We named him Manticore, after the Robertson Davies novel (he was, after all, Canadian) and generally assumed he would be a whimsical addition to the household. How wrong we were. Manticore, it soon turned out, was a dreary and oppressive presence. Somehow, he became indelibly endowed, in our minds, with a humorless earnestness. It started as a joke but quickly took on a life of its own. We imagined him policing our conversations, interjecting superior opinions, and staring down judgmentally with his glassy eyes. Manticore, we somehow sensed, had strong and implacable opinions on matters like universal healthcare and, possibly, 9/11 conspiracies. He disapproved of levity. He would have been heavily involved in experimental theater, if he hadn’t been a stuffed goose. I grew to hate Manticore.

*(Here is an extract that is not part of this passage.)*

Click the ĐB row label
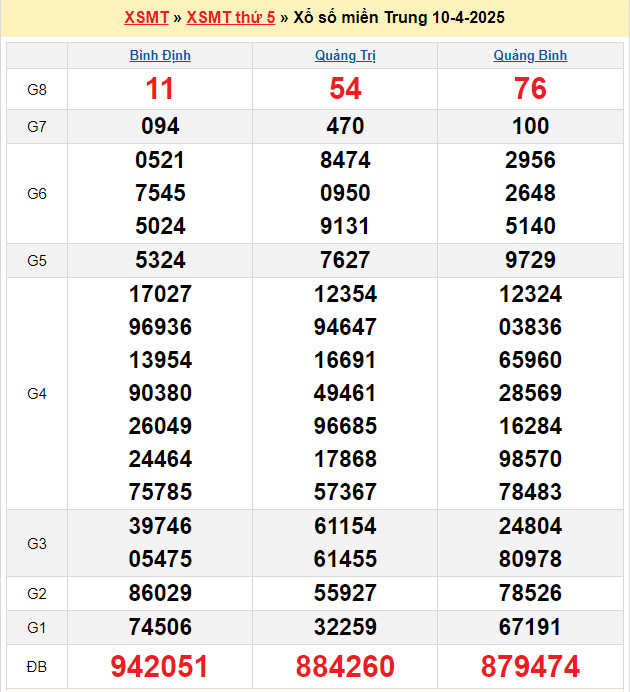630x692 pixels. [37, 667]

Initially, I’d thought Manticore would be an integral part of decorating schemes, gamely donning scarves and garlands as the season dictated. When I knew him better, this was out of the question—say what one will about the goose, he had a certain dignity. We might strip him of life, we might force him into unwilling cohabitation, but somehow he would maintain the autonomy of the wild.
When the relationship ended, Manticore took up residence in my former boyfriend’s new bachelor pad, where—since it was a studio—he loomed large. I took a certain petty pleasure in imagining the chilling effect his self-righteousness would exact on any romantic prospects. Or perhaps he’d find another woman more to his liking. Manticore, I sensed, had disapproved of me.

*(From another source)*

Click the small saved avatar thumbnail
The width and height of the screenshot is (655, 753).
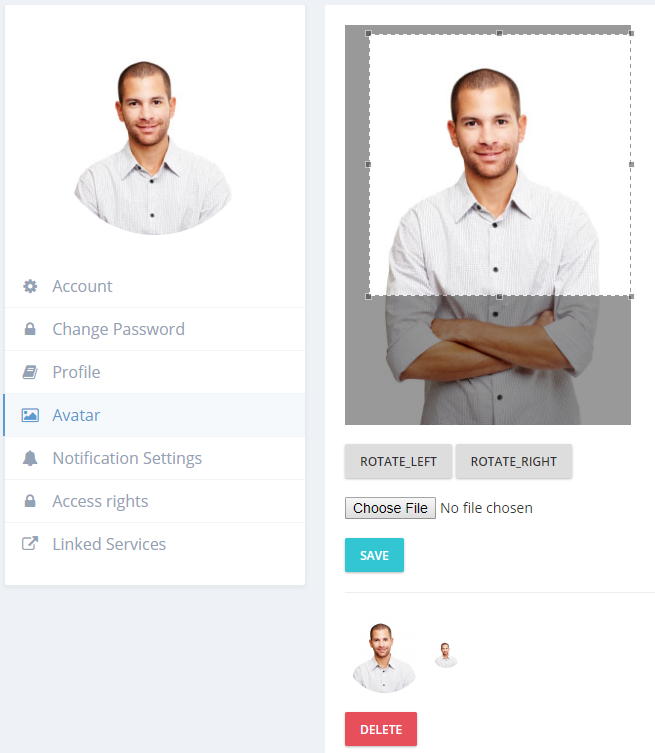point(446,656)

I had put Manticore firmly out of my mind when a certain incident threw us back into contact. I say a “certain incident” as if I weren’t the actor, but in fact it was a burglary, perpetrated by me. Manticore, you see, had not been the sole animal in our ménage. Yes, we’d had two cats that I readily surrendered to my ex, but I refer instead to the inanimate kind: my contribution had been a small brass whale, some four inches from head to tail, that my grandfather had given me some years prior. Gifts from my grandfather, an inveterate thrift shopper, were not especially uncommon. Nor for that matter were brass animals. I’d given my boyfriend the whale casually and not thought much about it. After the breakup, however, the whale became an obsession. I saw its absence everywhere. It took on dramatic—perhaps tragic—significance. That it should reside, as it were, in enemy territory seemed increasingly unbearable.

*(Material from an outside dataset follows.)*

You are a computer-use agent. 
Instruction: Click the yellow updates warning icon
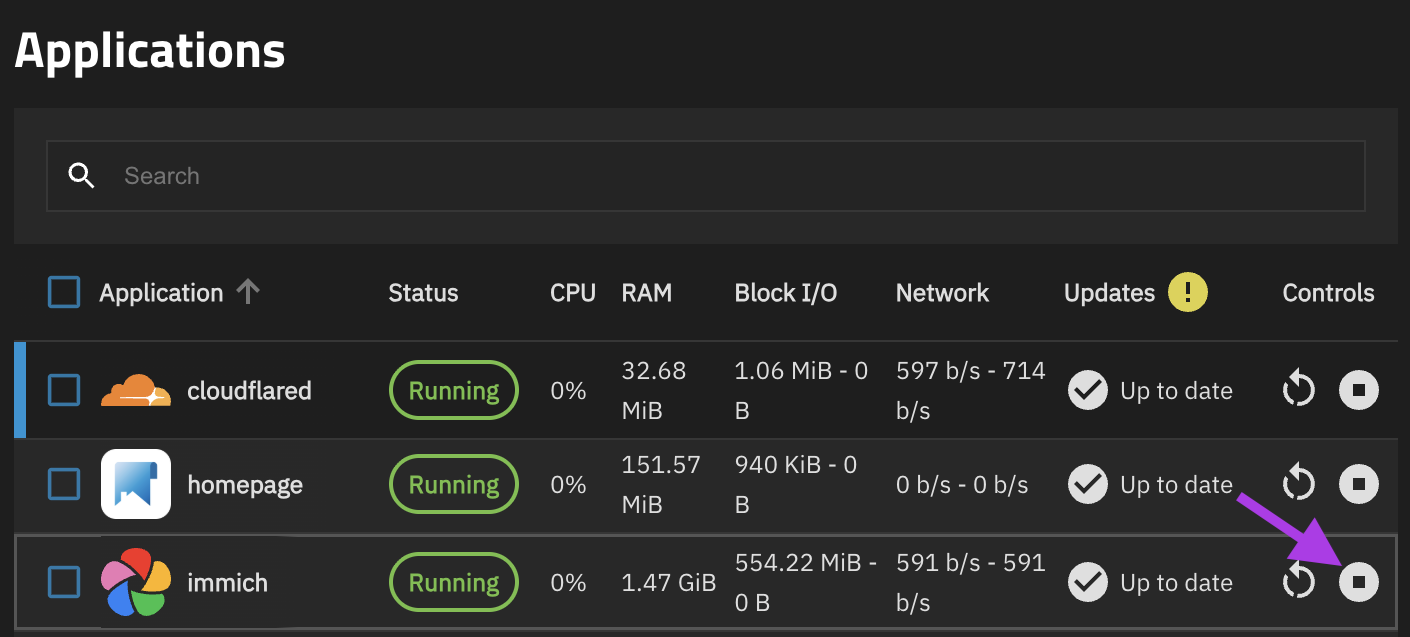[1188, 293]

And so I stole it. I knew for a fact that he was casual about locking his door—in fact, he left it unlocked so a new girlfriend could feed the cats while he was on the Eastern Shore—and it was the work of a moment to bluff my way into the building on a cat-related pretext. The whale was not hard to find—as I say, it was a small apartment; it was sitting on a bookshelf over the bed. I snatched it and dropped it into my bag. And it was then that my eye alighted on Manticore, mounted between the apartment’s two large windows, wings spread majestically. And around his neck was a cheap plastic lei. As I left the apartment, I didn’t know whether the heaviness I felt was only the solid weight of that little brass whale.